───── Data extract

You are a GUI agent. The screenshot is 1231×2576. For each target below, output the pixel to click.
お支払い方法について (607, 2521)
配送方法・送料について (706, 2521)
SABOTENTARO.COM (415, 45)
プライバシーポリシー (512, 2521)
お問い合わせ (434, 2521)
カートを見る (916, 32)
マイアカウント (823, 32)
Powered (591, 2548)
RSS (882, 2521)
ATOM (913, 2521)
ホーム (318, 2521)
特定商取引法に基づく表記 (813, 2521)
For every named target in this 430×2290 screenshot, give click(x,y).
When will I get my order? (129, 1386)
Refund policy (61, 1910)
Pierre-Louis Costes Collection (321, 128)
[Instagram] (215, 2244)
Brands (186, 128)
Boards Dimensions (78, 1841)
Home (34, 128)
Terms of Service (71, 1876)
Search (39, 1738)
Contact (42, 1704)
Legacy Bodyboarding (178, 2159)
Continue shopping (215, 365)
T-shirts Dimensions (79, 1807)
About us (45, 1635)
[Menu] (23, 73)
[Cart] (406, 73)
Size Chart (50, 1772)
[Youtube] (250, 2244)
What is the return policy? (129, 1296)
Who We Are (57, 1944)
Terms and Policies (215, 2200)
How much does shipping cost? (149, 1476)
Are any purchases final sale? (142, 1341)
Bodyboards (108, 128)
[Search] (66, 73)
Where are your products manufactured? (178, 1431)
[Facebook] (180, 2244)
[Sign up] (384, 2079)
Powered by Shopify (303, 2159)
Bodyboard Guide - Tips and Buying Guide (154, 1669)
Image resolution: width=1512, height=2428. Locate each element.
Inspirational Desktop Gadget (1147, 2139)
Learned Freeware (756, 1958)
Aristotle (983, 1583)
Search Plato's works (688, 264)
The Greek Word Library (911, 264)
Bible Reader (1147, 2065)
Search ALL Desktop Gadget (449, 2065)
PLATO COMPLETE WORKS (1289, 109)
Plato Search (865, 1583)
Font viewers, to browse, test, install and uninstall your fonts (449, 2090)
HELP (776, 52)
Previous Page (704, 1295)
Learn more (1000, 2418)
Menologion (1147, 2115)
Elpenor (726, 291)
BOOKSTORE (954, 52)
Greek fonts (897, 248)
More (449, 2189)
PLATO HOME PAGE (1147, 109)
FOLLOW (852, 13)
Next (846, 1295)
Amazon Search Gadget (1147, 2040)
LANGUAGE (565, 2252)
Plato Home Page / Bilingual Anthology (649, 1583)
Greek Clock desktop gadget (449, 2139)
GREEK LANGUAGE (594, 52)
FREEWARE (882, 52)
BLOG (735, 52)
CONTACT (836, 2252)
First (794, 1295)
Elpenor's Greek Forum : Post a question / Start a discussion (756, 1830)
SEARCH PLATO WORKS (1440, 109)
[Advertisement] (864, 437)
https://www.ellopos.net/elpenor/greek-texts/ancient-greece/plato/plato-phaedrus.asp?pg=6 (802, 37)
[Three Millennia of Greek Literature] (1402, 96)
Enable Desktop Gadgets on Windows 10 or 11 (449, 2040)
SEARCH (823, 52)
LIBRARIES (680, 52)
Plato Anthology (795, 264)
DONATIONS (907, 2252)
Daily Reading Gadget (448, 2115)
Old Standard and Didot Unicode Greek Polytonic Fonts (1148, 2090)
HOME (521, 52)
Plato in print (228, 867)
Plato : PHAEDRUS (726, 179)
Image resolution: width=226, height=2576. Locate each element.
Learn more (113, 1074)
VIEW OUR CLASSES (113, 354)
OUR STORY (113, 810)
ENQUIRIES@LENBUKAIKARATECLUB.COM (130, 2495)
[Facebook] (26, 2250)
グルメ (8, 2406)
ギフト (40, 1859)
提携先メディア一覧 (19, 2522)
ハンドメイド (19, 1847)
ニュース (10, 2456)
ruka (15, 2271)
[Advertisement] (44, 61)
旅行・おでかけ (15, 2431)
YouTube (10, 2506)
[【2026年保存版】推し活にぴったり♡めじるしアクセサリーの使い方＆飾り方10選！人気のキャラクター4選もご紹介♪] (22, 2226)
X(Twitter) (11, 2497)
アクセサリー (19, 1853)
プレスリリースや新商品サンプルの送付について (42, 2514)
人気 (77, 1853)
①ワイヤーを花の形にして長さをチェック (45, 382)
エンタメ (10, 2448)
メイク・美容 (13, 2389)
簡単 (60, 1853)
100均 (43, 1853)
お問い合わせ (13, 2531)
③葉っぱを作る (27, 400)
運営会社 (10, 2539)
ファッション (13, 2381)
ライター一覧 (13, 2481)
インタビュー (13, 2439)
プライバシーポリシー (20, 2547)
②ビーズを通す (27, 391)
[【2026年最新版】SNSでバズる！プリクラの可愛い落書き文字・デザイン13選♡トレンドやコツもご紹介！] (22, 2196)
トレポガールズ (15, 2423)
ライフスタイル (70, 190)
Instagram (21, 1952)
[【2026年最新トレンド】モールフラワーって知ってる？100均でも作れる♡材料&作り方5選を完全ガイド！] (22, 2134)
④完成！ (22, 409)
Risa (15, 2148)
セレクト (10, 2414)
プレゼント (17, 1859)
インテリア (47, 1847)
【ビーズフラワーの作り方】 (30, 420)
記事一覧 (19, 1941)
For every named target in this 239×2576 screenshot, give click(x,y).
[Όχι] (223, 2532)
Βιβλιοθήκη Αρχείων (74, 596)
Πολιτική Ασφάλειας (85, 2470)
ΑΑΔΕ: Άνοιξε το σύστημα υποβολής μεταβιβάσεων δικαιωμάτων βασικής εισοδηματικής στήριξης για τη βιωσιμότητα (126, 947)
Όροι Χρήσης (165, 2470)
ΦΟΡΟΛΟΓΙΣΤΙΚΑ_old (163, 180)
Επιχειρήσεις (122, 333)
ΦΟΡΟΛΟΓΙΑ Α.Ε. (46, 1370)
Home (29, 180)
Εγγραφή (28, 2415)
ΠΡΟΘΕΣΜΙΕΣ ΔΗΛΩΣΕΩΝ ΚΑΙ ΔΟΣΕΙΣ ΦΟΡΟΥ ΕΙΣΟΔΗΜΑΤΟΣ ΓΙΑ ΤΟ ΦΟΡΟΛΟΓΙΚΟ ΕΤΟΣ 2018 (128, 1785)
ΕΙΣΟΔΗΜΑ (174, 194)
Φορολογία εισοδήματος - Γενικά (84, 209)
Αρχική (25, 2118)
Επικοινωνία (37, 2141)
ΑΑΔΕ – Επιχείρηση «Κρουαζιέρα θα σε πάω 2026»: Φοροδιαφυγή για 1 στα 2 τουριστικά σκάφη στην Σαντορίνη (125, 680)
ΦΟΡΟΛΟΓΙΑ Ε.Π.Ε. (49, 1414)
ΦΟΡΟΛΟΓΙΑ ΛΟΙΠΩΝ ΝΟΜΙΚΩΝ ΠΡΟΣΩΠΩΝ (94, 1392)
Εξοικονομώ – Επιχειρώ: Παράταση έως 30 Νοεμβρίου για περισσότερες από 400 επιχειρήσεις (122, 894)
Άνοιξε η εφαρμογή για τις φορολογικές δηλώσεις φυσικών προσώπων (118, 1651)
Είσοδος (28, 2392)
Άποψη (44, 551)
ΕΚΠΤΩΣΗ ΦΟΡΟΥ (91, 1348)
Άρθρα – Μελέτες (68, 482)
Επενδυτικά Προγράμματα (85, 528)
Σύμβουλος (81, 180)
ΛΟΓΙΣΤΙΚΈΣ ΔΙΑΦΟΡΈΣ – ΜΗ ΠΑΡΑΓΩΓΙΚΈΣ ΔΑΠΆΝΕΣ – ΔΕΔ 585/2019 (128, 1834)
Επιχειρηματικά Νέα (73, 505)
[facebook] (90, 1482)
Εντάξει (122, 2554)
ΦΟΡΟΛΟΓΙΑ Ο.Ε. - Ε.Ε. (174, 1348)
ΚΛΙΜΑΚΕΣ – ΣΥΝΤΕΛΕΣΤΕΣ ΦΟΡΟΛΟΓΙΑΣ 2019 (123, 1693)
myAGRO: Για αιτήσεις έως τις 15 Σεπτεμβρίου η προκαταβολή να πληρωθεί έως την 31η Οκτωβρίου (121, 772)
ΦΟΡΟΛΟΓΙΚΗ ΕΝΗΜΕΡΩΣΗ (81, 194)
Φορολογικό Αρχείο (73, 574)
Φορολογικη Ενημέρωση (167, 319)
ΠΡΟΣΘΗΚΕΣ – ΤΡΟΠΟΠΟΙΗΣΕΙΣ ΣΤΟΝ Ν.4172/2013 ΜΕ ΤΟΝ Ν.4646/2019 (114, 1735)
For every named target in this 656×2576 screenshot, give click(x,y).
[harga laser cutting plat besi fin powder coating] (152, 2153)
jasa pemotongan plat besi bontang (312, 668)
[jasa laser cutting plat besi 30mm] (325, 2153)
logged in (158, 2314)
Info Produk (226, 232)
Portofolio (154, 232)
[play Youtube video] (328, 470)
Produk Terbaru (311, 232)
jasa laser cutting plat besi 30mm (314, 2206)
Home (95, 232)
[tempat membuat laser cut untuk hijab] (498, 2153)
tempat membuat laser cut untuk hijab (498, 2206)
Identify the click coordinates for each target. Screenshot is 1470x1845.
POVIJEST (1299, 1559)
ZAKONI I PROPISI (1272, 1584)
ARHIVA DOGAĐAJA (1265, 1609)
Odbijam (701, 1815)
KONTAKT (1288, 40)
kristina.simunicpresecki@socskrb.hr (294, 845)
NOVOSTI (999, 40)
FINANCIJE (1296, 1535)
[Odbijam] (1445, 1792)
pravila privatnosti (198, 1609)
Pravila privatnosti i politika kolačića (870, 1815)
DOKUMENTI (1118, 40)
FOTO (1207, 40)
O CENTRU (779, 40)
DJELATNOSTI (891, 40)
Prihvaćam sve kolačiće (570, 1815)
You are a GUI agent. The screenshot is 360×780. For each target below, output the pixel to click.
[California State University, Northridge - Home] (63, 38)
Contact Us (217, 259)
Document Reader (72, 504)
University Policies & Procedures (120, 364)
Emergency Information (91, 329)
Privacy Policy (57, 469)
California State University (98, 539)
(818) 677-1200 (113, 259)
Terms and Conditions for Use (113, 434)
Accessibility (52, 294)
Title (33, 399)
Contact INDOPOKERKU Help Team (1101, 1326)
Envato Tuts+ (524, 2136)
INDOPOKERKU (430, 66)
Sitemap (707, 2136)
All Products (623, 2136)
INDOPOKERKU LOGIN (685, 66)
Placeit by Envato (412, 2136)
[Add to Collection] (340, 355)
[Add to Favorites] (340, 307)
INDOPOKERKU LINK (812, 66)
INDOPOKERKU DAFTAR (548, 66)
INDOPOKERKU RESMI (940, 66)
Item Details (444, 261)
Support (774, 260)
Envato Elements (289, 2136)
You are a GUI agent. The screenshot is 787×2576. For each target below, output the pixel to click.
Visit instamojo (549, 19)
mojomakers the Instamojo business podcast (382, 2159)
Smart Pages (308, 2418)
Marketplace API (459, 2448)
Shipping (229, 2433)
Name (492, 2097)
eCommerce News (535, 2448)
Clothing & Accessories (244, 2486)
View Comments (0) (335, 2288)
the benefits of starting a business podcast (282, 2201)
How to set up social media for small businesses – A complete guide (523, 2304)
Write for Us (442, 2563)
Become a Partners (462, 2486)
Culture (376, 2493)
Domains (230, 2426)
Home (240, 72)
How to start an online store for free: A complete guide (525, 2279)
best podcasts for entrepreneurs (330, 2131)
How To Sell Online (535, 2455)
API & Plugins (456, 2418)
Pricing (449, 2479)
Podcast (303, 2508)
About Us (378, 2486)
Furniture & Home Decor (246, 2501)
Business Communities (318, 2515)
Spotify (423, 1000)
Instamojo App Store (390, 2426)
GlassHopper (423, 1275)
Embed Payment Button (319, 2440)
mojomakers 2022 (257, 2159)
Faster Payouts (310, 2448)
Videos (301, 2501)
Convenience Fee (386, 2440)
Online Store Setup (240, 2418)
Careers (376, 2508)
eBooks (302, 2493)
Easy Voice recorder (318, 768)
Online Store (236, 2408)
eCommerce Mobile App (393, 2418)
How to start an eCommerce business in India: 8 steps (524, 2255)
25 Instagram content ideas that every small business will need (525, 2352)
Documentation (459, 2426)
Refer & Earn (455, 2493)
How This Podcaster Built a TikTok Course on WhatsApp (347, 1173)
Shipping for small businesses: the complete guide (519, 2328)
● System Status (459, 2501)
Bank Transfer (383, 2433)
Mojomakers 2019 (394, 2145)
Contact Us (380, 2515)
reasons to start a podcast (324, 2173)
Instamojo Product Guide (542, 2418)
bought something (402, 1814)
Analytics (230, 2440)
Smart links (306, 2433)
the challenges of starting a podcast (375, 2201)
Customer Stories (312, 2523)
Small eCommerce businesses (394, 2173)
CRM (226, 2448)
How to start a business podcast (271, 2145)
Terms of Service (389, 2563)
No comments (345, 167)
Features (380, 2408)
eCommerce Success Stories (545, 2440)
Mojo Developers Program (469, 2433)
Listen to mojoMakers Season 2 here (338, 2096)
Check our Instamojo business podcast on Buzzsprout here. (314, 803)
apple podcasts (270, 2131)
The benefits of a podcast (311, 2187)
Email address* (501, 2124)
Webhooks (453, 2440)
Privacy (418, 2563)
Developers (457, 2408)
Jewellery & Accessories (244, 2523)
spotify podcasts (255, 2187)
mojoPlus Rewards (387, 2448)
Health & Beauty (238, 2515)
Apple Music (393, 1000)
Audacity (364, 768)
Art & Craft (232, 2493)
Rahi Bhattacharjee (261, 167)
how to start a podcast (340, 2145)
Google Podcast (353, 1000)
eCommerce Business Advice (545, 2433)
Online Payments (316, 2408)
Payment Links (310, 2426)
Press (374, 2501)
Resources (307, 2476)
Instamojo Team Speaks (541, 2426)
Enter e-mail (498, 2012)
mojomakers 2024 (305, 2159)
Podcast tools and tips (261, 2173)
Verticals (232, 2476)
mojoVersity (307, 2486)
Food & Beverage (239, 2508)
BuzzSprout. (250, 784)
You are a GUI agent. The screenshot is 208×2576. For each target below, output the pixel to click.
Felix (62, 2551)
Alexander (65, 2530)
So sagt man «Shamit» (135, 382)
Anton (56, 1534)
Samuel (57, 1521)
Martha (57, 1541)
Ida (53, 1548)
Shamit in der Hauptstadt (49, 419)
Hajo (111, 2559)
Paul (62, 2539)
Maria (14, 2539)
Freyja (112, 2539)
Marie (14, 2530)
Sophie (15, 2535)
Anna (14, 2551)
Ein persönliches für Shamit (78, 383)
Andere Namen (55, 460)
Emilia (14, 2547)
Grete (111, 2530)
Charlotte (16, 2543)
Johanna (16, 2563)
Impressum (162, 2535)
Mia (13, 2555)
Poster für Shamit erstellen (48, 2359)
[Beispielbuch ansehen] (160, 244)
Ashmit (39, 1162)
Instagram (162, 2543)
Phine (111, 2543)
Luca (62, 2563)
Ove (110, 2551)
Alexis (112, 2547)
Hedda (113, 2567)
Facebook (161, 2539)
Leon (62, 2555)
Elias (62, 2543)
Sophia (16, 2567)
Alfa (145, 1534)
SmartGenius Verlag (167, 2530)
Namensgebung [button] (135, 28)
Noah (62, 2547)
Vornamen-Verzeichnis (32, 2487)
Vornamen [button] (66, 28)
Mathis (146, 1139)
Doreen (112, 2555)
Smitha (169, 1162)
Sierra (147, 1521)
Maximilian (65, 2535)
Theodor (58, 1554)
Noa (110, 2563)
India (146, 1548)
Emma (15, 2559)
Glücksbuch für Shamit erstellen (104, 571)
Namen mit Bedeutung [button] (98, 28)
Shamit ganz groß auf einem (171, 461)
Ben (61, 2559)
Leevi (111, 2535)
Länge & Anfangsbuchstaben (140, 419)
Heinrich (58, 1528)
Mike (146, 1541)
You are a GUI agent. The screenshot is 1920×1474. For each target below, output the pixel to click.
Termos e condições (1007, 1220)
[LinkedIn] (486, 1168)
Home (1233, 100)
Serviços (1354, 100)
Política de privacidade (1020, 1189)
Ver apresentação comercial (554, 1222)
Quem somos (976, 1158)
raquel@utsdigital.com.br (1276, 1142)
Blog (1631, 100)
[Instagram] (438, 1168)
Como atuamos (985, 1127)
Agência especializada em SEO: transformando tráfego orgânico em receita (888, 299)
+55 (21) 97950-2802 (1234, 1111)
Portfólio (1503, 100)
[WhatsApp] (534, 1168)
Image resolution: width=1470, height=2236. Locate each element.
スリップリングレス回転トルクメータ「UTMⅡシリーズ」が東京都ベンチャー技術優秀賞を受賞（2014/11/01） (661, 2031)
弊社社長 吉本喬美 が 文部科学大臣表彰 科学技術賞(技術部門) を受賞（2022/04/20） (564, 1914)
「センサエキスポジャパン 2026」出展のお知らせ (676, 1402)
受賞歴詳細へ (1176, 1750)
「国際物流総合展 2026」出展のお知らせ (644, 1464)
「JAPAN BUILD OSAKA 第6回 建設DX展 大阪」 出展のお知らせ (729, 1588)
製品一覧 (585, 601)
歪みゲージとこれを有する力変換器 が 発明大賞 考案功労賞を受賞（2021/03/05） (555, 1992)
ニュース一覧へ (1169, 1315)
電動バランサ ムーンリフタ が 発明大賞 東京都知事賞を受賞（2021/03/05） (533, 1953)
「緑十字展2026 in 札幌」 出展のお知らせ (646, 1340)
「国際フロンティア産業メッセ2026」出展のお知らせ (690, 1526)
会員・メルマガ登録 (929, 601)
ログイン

──────────

What is expected: Of all the entries above, repeat only the lines from the line that has "Leevi (111, 2535)" to the line that has "Política de privacidade (1020, 1189)", both lines included, exactly.

Response:
Leevi (111, 2535)
Länge & Anfangsbuchstaben (140, 419)
Heinrich (58, 1528)
Mike (146, 1541)
You are a GUI agent. The screenshot is 1920×1474. For each target below, output the pixel to click.
Termos e condições (1007, 1220)
[LinkedIn] (486, 1168)
Home (1233, 100)
Serviços (1354, 100)
Política de privacidade (1020, 1189)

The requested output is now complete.